155 P. 198 | Okla. Crim. App. | 1916
On information filed in the County Court of Stephens county, charging that he did unlawfully convey intoxicating liquor, the plaintiff in error, Bill Browder, was tried and found guilty and was sentenced to be confined in the county jail for sixty days and to pay a fine of two hundred dollars.
From the judgment rendered on the 18th day of February, 1915, he appealed by filing in this court on May 4, 1915, a petition in error with case-made.
The one question presented by the record in this case which we are asked to review, is the sufficiency of the evidence to sustain the conviction.
The sheriff and two other officers, as witnesses for the state testified that they saw the defendant driving from his home and *286 followed him and just before they overtook him saw him break a bottle of alcohol over the wheel of his buggy, that they picked up two broken bottles that had contained alcohol while they were following him.
The defendant as a witness in his own behalf denied that he was conveying the alcohol or that he broke the bottles.
Another witness testified that he was with the defendant in his buggy on the occasion of his arrest; and that he did not see any bottles thrown out of the buggy before they met the sheriff.
After a careful examination of the evidence in this case we are not prepared to say that the jury were not warranted in finding the verdict returned by them.
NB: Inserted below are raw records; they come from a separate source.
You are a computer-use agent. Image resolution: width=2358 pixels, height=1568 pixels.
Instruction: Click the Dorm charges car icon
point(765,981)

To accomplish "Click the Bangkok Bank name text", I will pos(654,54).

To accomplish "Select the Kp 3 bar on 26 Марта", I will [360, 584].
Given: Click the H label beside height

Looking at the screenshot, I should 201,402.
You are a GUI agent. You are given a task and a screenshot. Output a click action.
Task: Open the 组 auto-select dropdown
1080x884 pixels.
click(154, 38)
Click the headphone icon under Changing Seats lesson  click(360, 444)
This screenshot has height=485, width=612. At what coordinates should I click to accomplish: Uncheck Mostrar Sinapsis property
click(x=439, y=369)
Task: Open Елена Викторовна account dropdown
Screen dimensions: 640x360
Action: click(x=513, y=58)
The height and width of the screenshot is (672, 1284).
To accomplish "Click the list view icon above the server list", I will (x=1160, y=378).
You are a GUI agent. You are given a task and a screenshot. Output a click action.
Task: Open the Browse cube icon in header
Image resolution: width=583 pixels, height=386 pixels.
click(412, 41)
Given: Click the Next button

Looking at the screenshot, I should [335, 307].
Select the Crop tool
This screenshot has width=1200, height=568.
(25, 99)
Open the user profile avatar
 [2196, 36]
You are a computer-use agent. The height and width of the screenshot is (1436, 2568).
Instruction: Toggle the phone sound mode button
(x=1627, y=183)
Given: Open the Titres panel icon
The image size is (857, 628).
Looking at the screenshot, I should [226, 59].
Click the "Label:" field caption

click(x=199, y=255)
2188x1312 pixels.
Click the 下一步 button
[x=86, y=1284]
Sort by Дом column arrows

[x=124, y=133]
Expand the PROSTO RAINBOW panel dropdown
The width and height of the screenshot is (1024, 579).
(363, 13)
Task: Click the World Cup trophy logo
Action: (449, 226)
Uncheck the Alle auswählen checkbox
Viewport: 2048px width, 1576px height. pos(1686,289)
The credibility of witnesses and the weight and value to be given to their testimony was a question solely for the jury's determination, and to reverse the judgment on the ground that the verdict is contrary to law and to the evidence this court must find as a matter of law that the evidence is insufficient to warrant the conviction.
We find nothing in the record indicating improper motive or passion or prejudice on the part of the jury, and the court fully and fairly covered the law of the case in a charge to which no objection was made nor exception taken. It follows that the judgment must be and the same is hereby affirmed.